Global Economy Expert

Timothy Taylor is an American economist. He is managing editor of the Journal of Economic Perspectives, a quarterly academic journal produced at Macalester College and published by the American Economic Association. Taylor received his Bachelor of Arts degree from Haverford College and a master's degree in economics from Stanford University. At Stanford, he was winner of the award for excellent teaching in a large class (more than 30 students) given by the Associated Students of Stanford University. At Minnesota, he was named a Distinguished Lecturer by the Department of Economics and voted Teacher of the Year by the master's degree students at the Hubert H. Humphrey Institute of Public Affairs.
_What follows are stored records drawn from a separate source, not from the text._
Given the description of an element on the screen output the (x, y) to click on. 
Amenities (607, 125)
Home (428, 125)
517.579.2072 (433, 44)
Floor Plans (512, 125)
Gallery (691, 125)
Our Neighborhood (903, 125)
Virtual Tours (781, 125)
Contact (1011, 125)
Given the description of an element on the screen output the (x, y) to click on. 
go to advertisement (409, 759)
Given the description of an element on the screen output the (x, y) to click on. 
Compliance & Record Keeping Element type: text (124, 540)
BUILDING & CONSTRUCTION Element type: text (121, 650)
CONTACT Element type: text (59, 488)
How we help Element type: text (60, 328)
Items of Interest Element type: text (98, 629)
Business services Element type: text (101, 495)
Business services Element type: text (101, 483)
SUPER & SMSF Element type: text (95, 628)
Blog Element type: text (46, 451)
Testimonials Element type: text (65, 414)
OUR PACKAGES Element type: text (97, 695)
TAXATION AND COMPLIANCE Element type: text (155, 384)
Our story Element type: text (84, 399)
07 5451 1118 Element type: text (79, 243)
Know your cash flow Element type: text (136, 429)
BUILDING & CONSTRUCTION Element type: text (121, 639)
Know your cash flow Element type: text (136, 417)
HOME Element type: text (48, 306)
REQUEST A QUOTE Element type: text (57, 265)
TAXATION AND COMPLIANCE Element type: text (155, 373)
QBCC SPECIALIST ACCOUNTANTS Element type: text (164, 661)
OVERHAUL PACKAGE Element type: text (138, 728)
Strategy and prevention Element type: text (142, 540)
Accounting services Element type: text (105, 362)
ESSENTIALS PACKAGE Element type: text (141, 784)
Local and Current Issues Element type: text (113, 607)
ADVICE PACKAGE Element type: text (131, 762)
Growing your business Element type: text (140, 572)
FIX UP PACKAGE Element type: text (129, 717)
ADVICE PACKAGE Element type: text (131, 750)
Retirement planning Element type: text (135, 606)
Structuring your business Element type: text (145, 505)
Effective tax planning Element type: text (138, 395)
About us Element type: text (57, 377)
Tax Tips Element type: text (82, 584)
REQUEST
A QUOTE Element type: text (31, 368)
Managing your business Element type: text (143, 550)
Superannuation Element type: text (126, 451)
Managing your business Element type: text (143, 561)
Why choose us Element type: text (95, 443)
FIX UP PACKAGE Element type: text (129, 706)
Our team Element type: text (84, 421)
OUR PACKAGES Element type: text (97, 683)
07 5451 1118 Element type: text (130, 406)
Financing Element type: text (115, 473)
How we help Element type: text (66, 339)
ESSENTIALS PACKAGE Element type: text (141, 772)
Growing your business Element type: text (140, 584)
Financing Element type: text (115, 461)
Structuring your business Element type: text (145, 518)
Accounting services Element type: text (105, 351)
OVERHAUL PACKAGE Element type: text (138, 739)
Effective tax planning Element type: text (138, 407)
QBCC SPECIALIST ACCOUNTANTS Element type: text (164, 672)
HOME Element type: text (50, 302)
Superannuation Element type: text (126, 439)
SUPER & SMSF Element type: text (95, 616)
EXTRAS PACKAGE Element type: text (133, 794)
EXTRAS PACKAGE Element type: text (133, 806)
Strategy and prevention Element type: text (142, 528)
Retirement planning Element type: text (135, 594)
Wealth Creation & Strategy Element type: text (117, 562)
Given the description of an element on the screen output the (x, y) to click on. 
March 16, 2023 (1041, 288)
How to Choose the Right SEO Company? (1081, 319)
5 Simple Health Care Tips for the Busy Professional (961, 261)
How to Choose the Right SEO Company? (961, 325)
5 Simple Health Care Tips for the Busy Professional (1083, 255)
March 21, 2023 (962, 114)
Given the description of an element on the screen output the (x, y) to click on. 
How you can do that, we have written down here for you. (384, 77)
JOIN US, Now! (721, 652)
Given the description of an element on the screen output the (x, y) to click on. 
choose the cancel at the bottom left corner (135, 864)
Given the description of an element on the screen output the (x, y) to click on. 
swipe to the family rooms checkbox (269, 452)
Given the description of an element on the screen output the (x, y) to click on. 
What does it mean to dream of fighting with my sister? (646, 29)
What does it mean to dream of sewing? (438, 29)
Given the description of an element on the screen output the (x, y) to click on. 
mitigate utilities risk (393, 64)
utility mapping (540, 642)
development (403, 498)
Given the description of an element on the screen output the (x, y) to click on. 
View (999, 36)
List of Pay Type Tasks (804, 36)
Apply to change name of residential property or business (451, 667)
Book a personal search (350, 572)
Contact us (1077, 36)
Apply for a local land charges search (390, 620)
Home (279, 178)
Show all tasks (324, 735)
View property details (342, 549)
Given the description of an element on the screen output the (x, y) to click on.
Taylor has been a guest speaker for groups of teachers of high school economics, visiting diplomats from eastern Europe, talk-radio shows, and community groups. From 1989 to 1997, Professor Taylor wrote an economics opinion column for the San Jose Mercury-News. He has published multiple lectures on economics through The Teaching Company. With Rudolph Penner and Isabel Sawhill, he is co-author of Updating America's Social Contract (2000), whose first chapter provided an early radical centrist perspective, "An Agenda for the Radical Middle". Taylor is also the author of The Instant Economist: Everything You Need to Know About How the Economy Works, published by the Penguin Group in 2012. The fourth edition of Taylor's Principles of Economics textbook was published by Textbook Media in 2017.